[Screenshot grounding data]

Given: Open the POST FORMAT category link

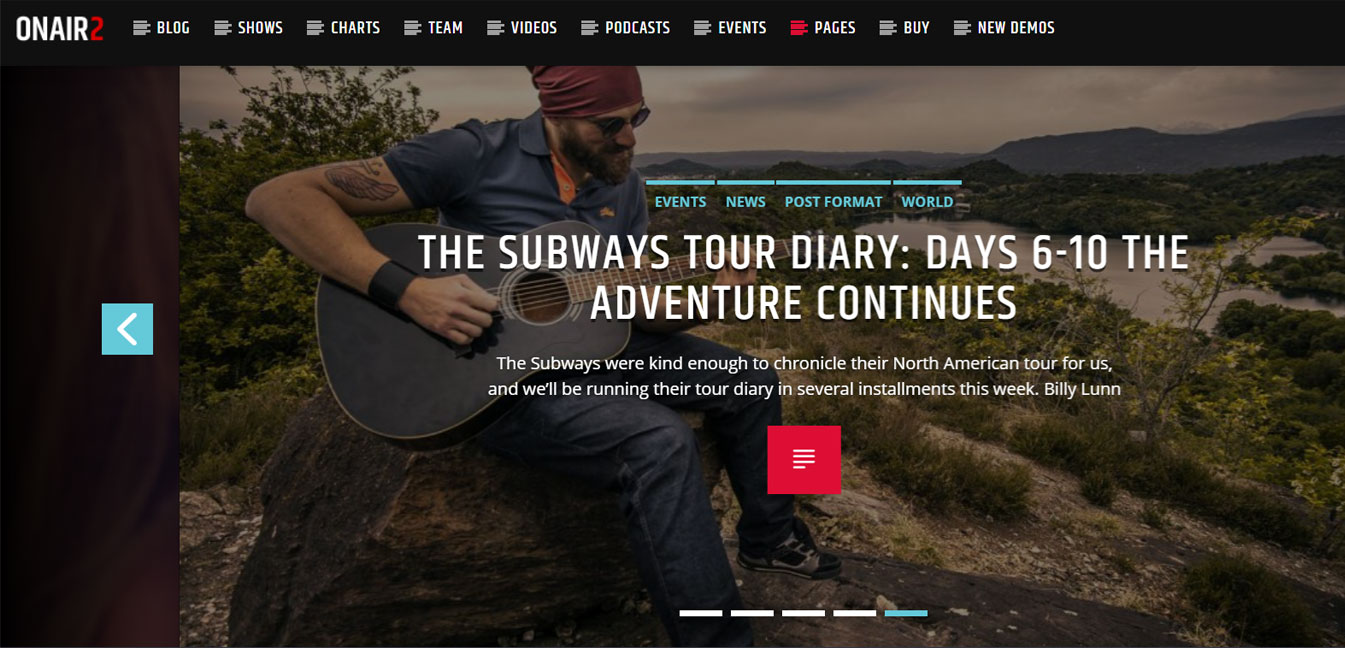Looking at the screenshot, I should 833,201.
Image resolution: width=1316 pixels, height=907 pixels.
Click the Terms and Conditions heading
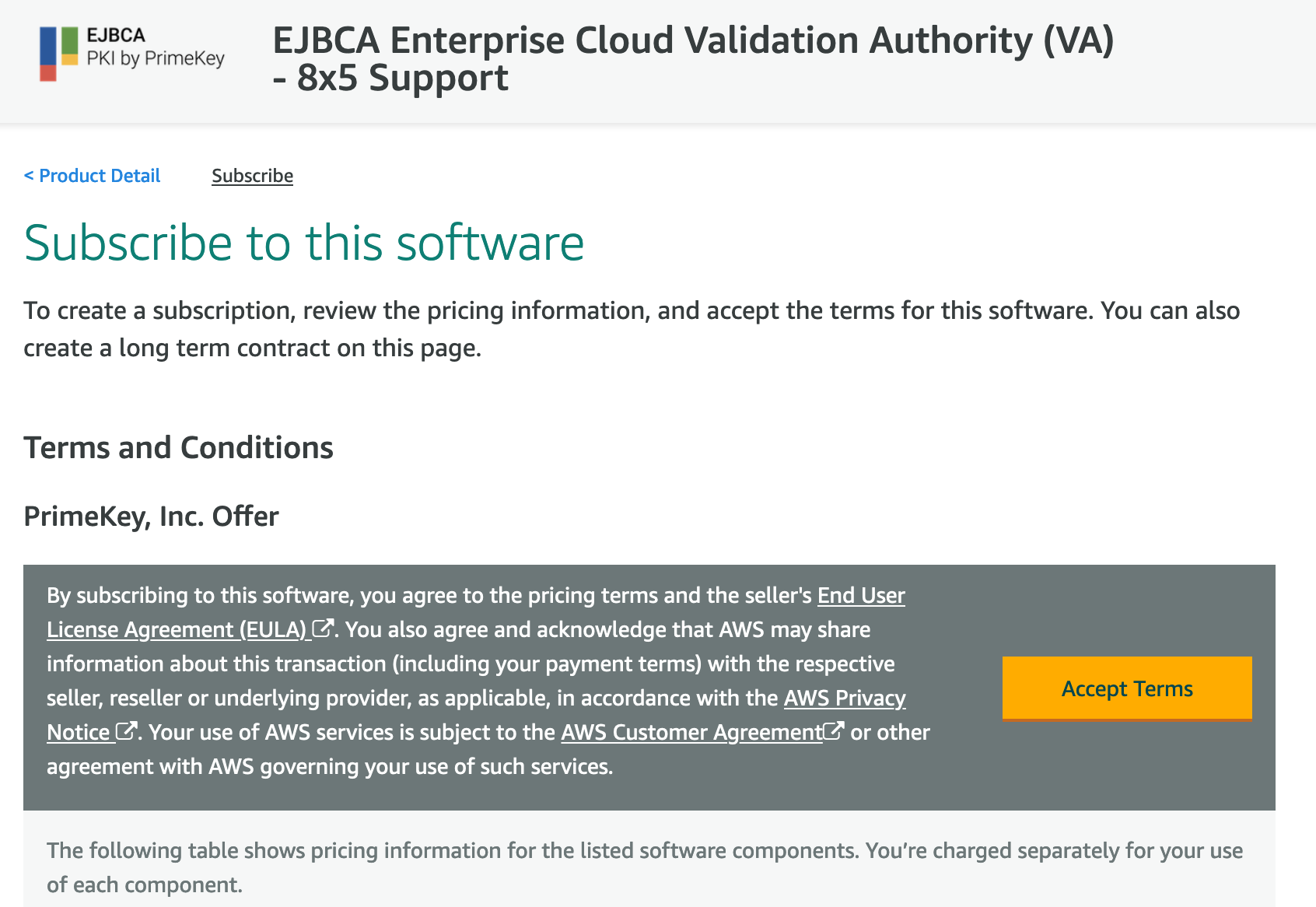[x=178, y=447]
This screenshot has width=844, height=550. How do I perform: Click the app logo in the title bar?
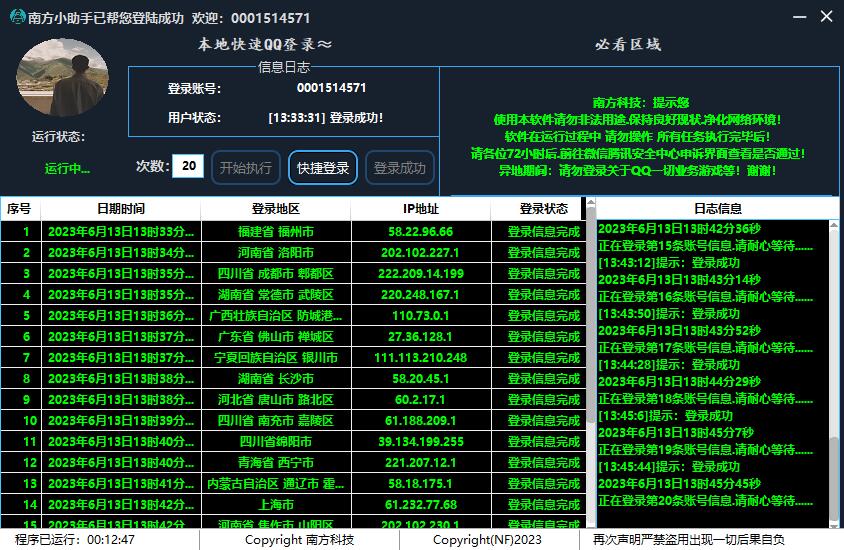(17, 17)
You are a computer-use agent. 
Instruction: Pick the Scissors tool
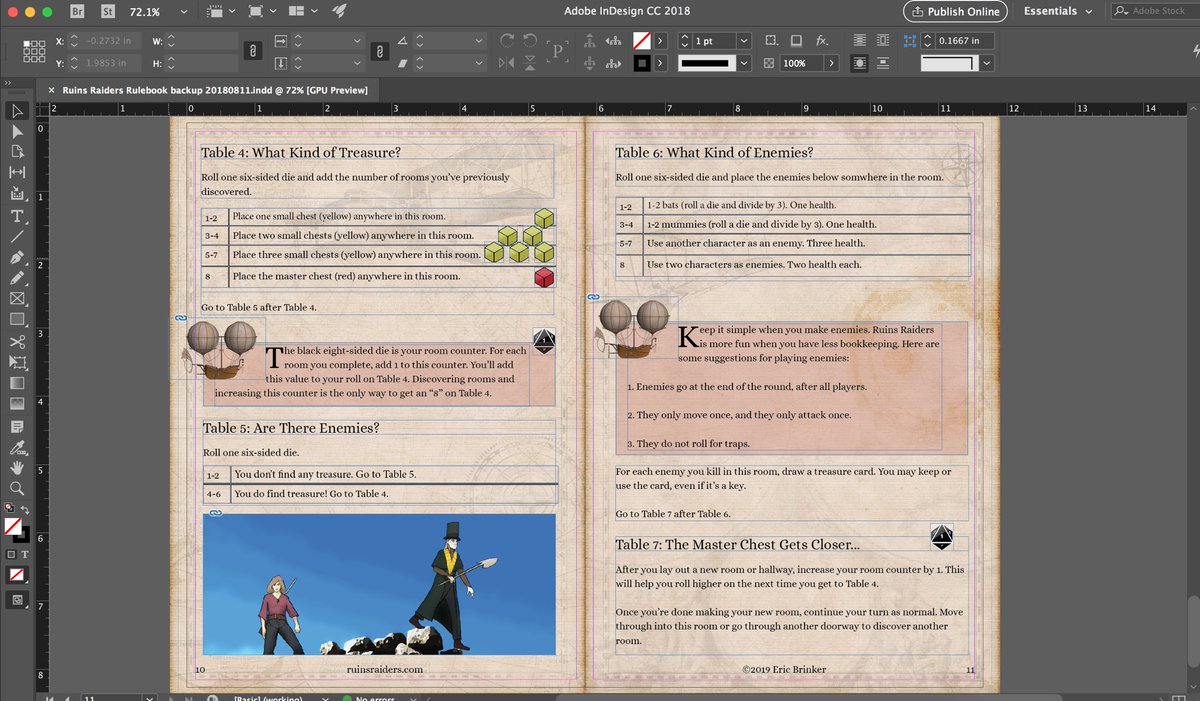coord(17,342)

# EXERCISE DESCRIPTION:
Your task is to restate every record word for word. Omit all pictures.

# TASK SOLUTION:
Given: Open the POST FORMAT category link

Looking at the screenshot, I should 833,201.
Image resolution: width=1316 pixels, height=907 pixels.
Click the Terms and Conditions heading
[x=178, y=447]
This screenshot has width=844, height=550. How do I perform: Click the app logo in the title bar?
(17, 17)
You are a computer-use agent. 
Instruction: Pick the Scissors tool
coord(17,342)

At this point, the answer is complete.